Entrance to the New Underground Railway Built Since the War.
At no time in the day can you ride around the loop without seeing a troop train. There is always a troop train flying by. Very gay trains with shouting soldiers hanging out of the windows and doors. All waving and crying Auf Wiedersehen! That means "Till we meet again," but many of them never come back.
Beside the soldier trains are the freight trains and the funny things they haul: Parts of aeroplanes with the wings marked with the Iron Cross; parts of undersea-boats; sleds for the winters in Russia—the kind you see pictures of in story books, and then cannons, automobiles, little field-kitchen wagons—everything painted gray—"field-gray."
Near the Charlottenburg Station is a Mittelstandsküche or a middle-class kitchen. These kitchens have been established all over Berlin since the war, and here one can get a good meal for eighty pfennigs.
Café Victoria, Corner of Friedrichstrasse and Unter Den Linden.

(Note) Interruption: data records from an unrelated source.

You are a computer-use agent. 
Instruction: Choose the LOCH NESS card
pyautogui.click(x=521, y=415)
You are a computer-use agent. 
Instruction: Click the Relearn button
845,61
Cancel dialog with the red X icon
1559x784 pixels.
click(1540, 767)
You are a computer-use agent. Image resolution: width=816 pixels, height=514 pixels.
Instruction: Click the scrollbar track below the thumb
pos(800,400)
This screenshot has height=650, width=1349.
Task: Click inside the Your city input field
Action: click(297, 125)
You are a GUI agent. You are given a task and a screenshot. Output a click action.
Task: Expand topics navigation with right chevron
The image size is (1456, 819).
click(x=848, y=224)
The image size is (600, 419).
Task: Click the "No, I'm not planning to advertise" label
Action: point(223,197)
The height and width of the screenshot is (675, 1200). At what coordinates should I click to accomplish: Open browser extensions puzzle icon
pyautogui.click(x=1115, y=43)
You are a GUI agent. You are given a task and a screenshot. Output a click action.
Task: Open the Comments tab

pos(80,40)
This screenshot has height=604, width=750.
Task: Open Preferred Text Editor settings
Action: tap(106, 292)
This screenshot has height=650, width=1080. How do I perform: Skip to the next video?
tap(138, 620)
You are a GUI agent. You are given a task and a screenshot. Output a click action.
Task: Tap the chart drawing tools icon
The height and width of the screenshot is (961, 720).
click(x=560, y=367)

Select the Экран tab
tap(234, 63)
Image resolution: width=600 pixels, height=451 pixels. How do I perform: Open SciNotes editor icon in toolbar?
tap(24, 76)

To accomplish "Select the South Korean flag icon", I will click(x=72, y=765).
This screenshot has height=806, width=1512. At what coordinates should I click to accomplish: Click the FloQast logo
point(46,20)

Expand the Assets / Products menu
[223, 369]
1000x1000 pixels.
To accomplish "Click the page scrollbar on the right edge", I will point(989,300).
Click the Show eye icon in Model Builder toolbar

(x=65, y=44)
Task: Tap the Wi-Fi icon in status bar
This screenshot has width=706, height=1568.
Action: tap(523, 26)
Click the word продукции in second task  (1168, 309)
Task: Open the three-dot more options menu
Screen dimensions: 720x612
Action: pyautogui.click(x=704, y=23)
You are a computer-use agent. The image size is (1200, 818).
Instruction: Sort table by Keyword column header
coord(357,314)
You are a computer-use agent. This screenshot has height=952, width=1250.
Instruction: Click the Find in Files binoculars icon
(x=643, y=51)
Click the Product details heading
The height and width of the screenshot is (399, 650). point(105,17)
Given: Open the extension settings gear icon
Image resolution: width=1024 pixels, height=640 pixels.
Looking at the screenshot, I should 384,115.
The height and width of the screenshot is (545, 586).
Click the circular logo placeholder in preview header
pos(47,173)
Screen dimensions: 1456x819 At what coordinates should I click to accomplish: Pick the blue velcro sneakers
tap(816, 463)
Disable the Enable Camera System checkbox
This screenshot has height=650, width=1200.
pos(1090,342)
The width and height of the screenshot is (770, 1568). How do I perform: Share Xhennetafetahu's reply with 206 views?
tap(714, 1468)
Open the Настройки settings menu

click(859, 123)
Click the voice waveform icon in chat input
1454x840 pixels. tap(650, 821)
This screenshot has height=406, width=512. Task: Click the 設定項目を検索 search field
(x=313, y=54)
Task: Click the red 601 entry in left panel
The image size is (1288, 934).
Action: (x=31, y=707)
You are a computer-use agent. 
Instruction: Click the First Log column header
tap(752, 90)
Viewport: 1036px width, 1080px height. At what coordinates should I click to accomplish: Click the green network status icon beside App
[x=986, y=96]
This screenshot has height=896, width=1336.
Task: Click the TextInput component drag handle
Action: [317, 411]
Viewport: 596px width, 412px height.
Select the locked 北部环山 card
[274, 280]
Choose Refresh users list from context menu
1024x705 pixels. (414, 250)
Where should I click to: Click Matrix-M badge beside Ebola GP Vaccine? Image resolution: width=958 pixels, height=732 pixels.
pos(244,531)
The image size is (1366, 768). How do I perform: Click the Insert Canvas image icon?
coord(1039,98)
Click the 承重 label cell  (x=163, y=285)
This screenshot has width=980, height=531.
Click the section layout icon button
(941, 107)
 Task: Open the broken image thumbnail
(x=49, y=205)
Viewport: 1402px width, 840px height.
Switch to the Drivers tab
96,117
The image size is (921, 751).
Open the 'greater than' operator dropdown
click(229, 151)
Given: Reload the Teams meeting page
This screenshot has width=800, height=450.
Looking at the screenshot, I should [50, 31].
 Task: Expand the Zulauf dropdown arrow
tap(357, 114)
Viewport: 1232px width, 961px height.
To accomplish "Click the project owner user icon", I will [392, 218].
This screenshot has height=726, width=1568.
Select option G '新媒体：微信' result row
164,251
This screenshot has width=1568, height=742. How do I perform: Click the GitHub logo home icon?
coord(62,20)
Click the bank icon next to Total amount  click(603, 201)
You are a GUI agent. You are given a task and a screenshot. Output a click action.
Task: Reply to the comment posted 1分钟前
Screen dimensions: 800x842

If you get off the elevated at the Lehrte Station you are in Alt-Moabit. Near the station is the great civil prison of Berlin. It is built like a star with five arms running out from a center. It makes one think of an octopus. Here the spies, the offending editors and the troublesome socialists are imprisoned. Liebknecht is here. I knew the prison pastor, a young man named Dr. Klatt. Dr. Klatt wanted to go to the front, but he is so useful here that they will not let him go. He is the go-between for the prisoners and the outside world. Some of the prisoners begged to be allowed to go to fight for their country, and Dr. Klatt helped these men to get free. He says there is a tremendous amount of patriotism among the prisoners.
Near the prison is a great red barracks. It is so long that one can scarcely see from one end to the other. There are always soldiers at the windows, and if you look their way at all, they are very apt to call Guten Tag. At the far end of the building there is a path-way, and no matter at what time of the day you go there you can see hundreds of new recruits coming out. They have not received their uniforms as yet, and they have on old clothes, and most of them carry boxes in their hands. Two hundred of them come at a time, six abreast, and when they have reached the gateway as far back as you can see, a second batch appears. This lasts as long as you stand there.
A little farther up from the Lehrte Station is the greatest hospital in Berlin, and it is now used as a collecting-place for soldiers who have been wounded and are now well and ready to go back to the front. Here they go through their final examination to make sure that they are able to go back.